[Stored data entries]
- - - - - - -
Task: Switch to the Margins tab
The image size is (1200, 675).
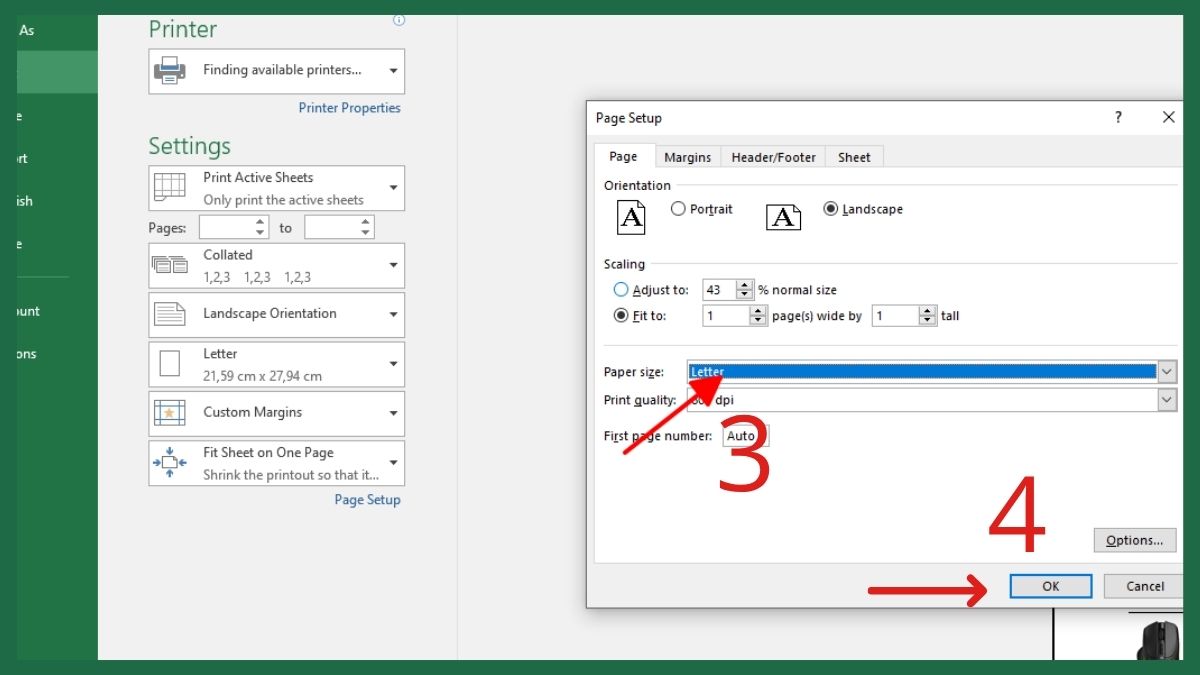Action: point(687,156)
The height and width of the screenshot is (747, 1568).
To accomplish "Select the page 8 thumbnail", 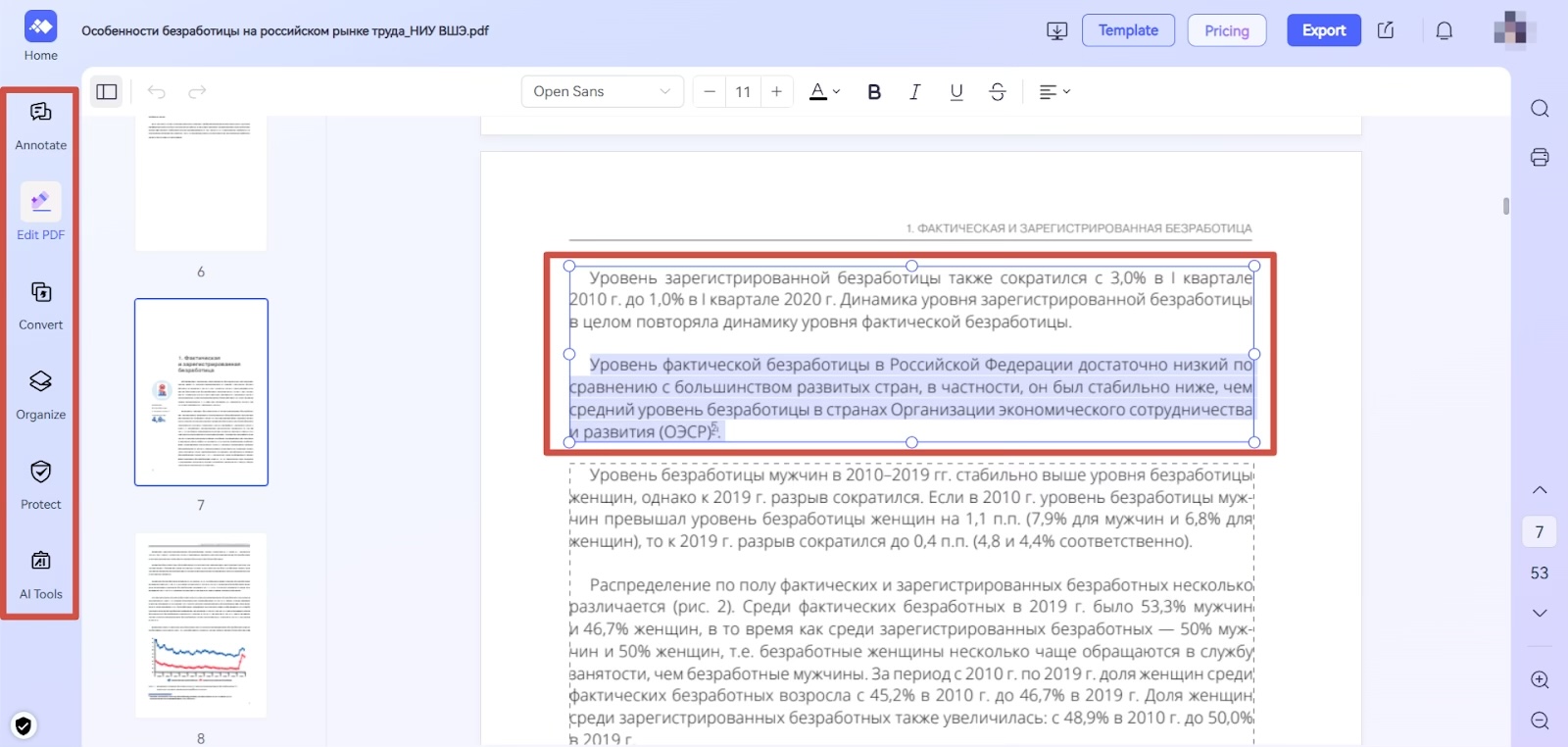I will point(201,624).
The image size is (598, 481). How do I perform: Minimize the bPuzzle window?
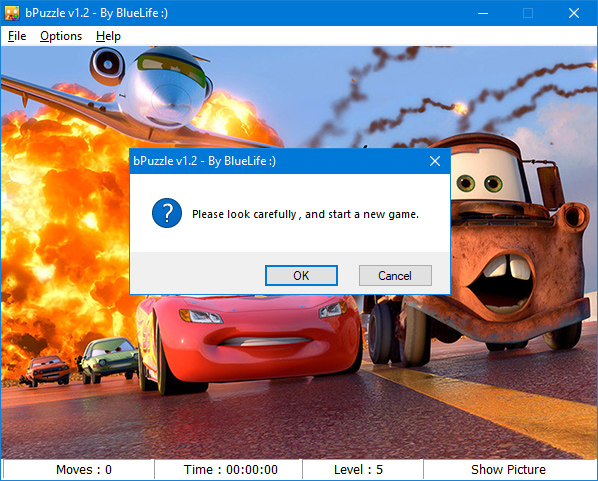(483, 13)
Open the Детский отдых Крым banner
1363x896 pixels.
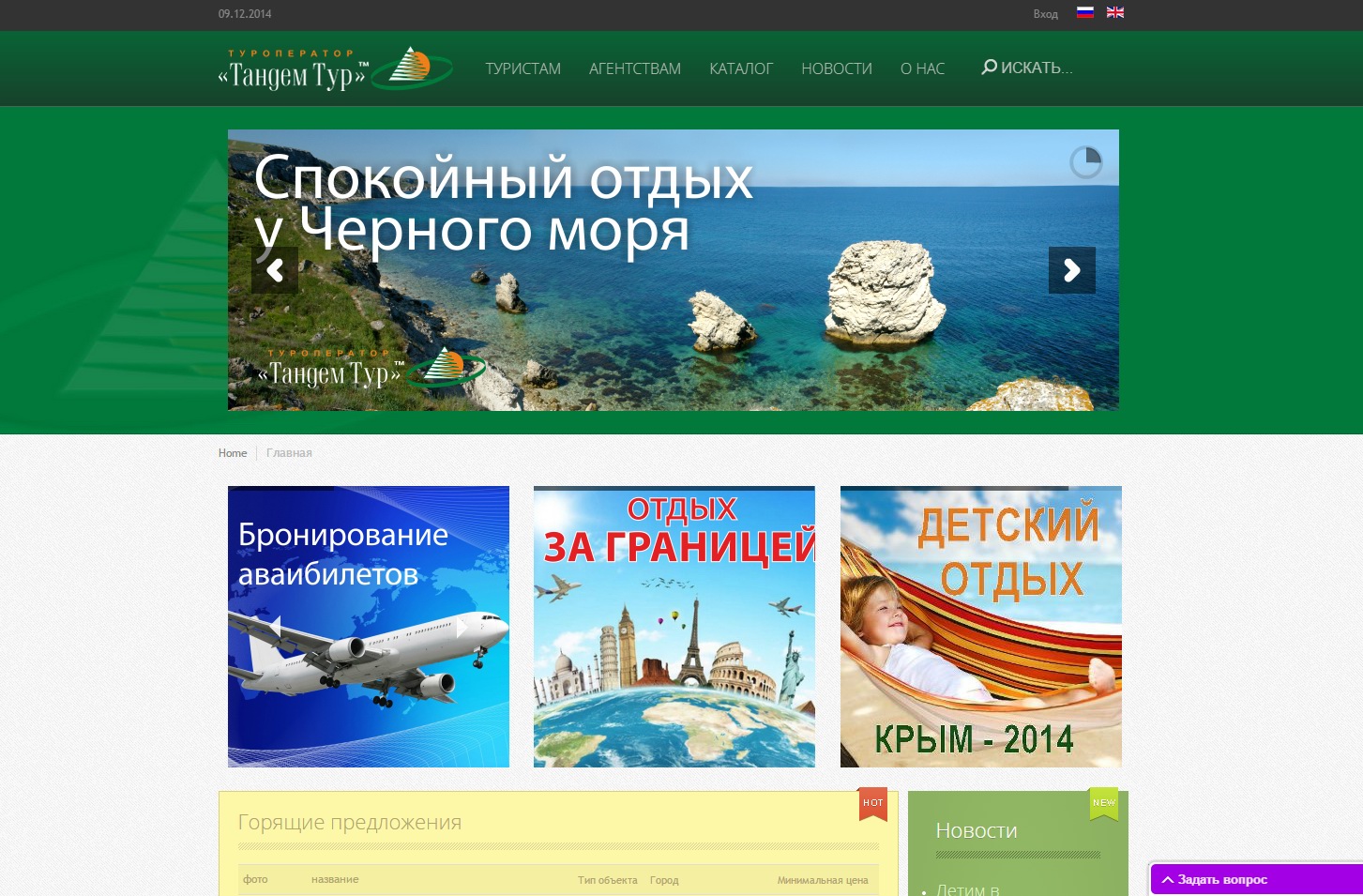980,627
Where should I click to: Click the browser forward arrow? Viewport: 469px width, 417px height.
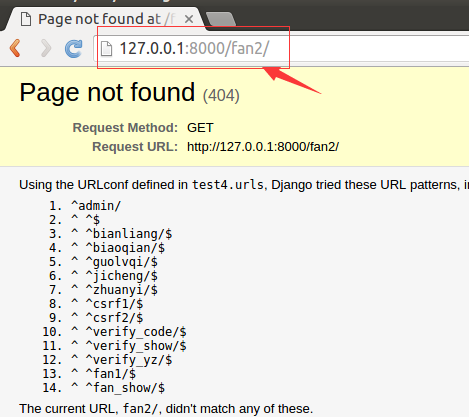click(x=46, y=48)
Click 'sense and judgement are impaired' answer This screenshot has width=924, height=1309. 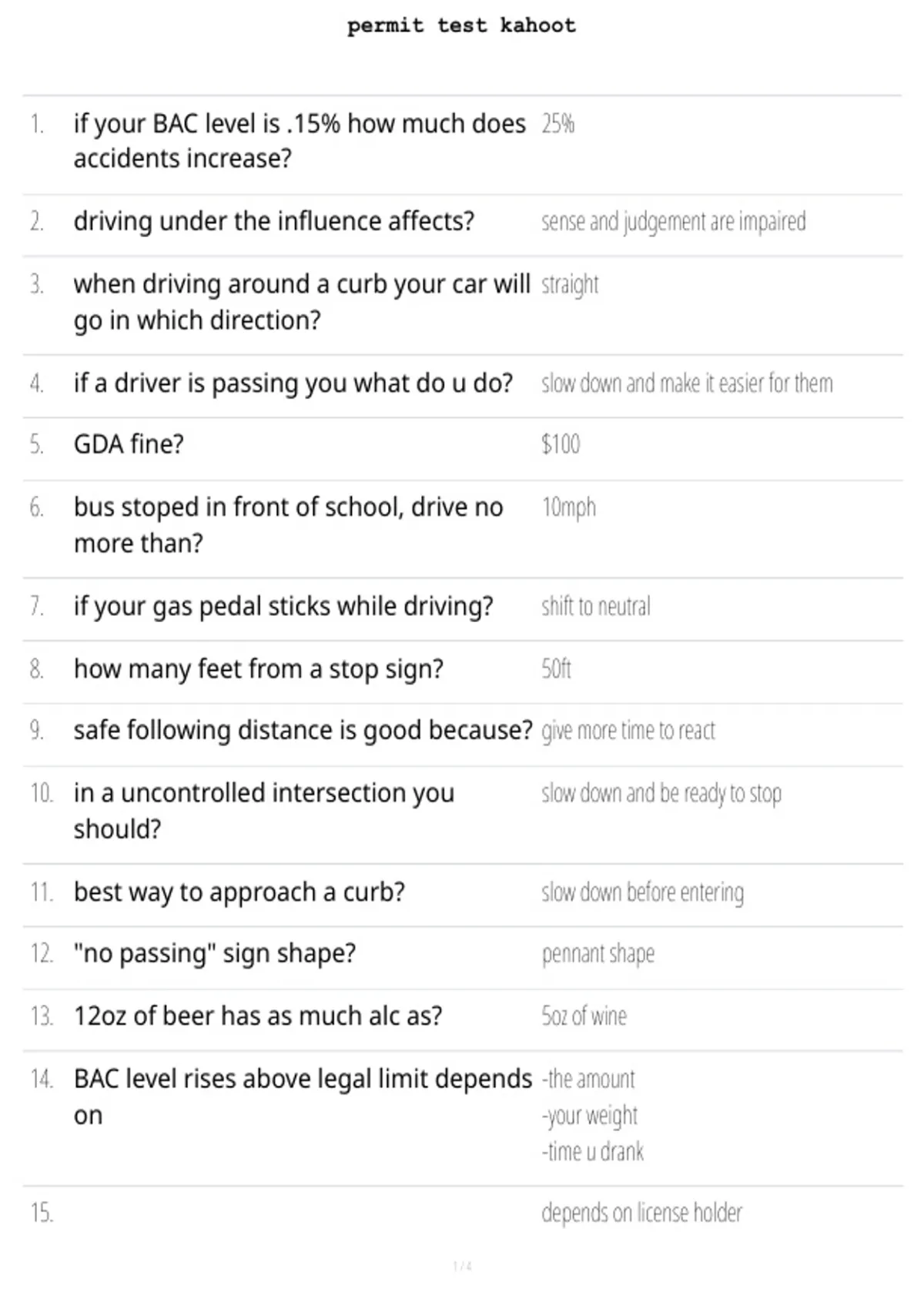coord(674,222)
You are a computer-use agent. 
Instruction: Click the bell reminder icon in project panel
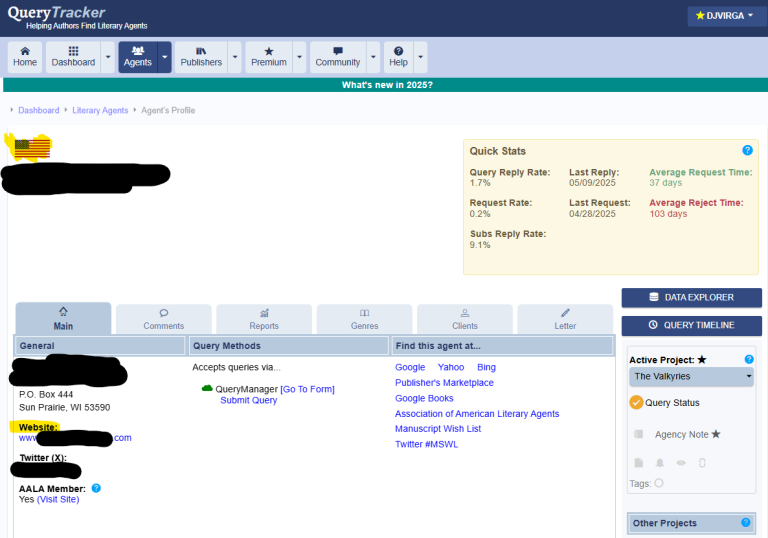pyautogui.click(x=660, y=463)
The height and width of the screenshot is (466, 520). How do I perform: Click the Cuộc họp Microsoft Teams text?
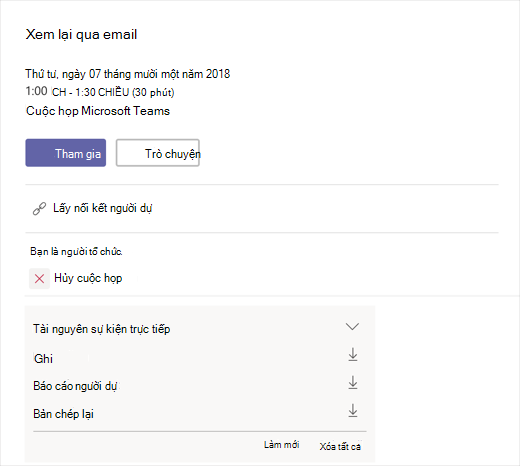click(x=98, y=111)
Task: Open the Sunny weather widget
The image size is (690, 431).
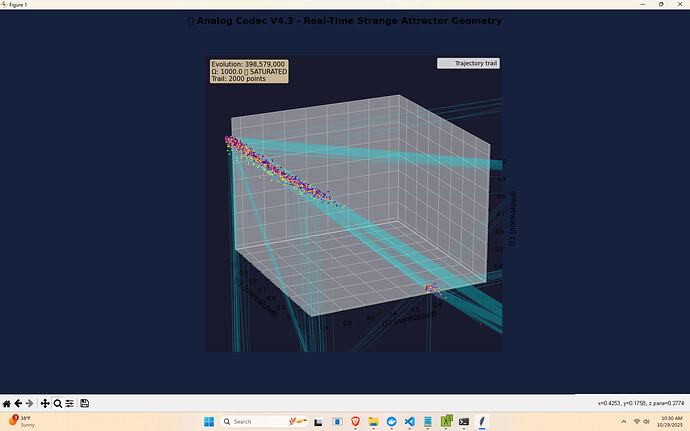Action: click(20, 421)
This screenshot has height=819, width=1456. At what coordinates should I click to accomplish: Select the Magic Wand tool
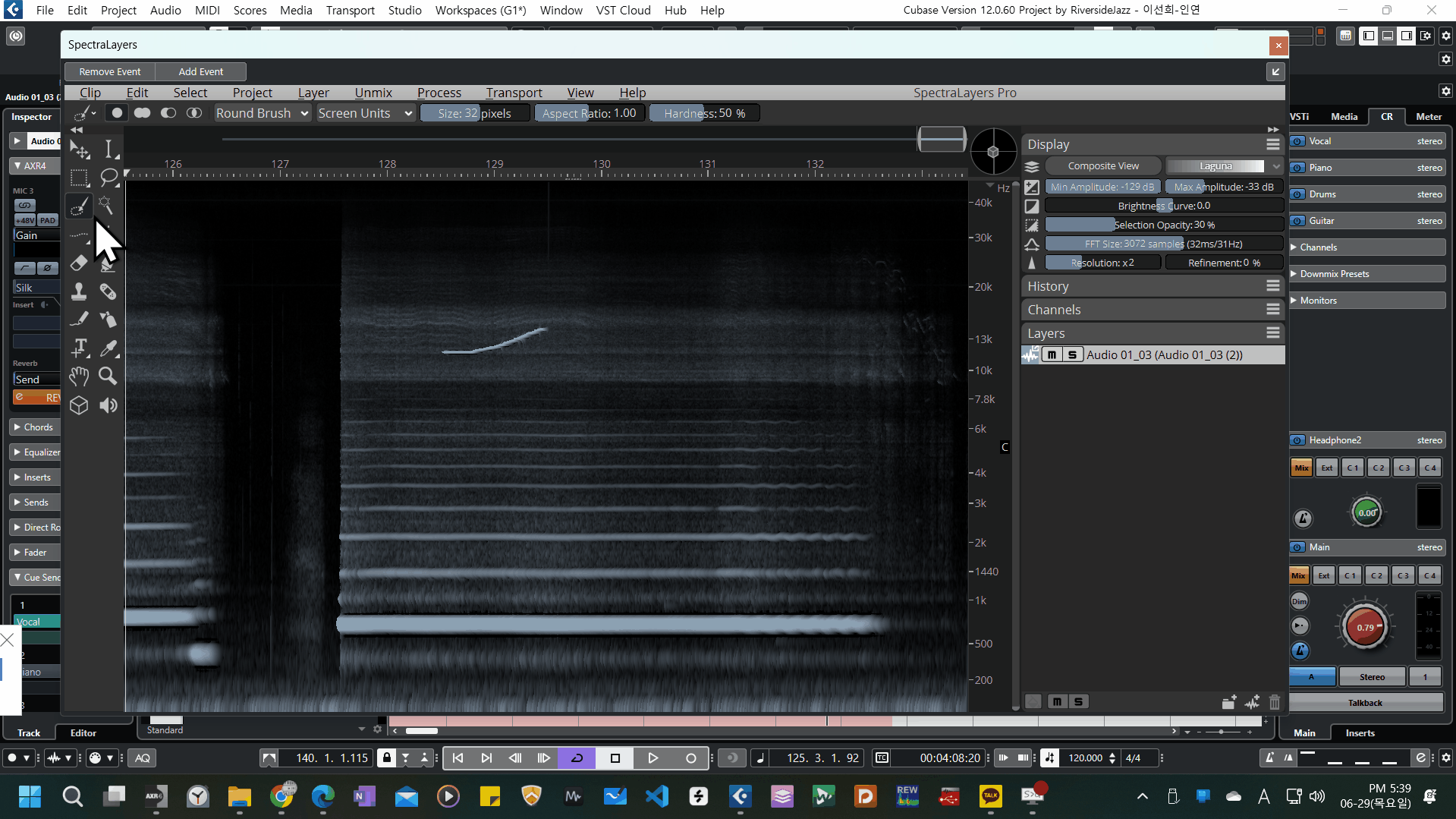[106, 206]
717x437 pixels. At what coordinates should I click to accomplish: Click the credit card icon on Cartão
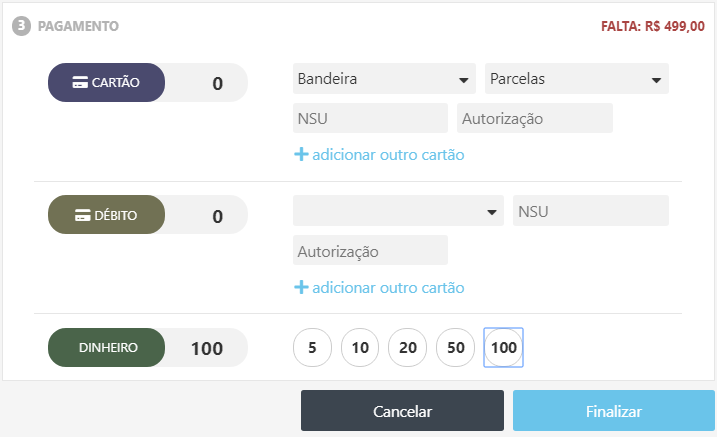[x=81, y=83]
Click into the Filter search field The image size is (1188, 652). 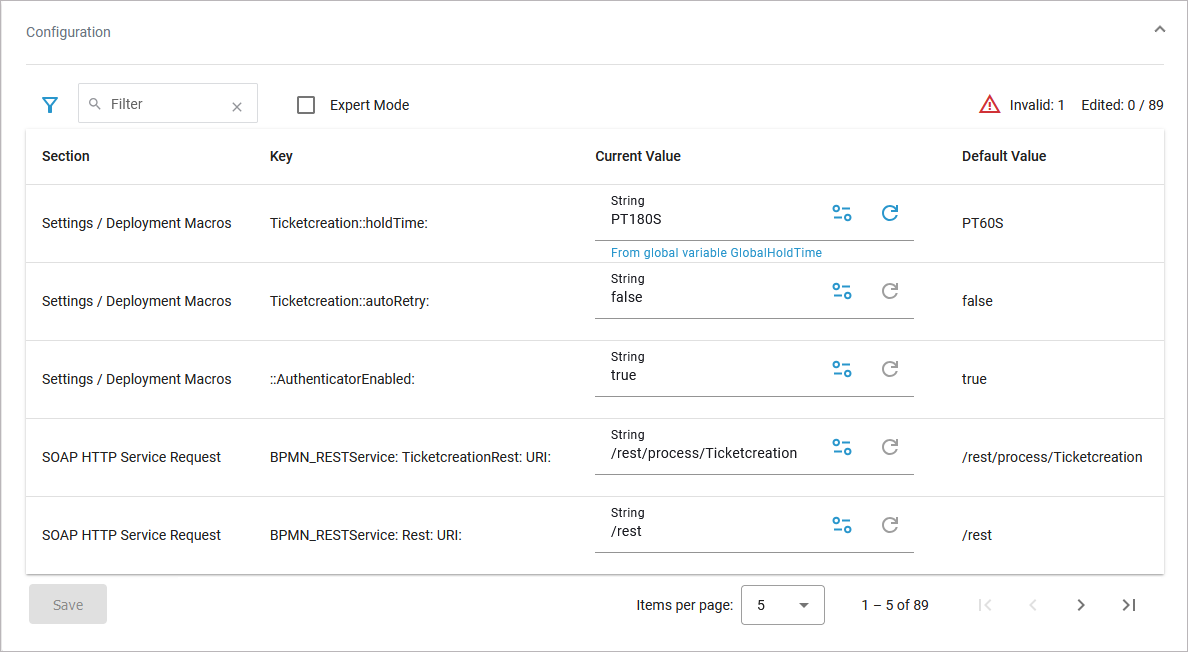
- - - - - - -
Copy out every line from the records that has the word "Open".

**Response:**
Open the Детский отдых Крым banner
Task: Open the Sunny weather widget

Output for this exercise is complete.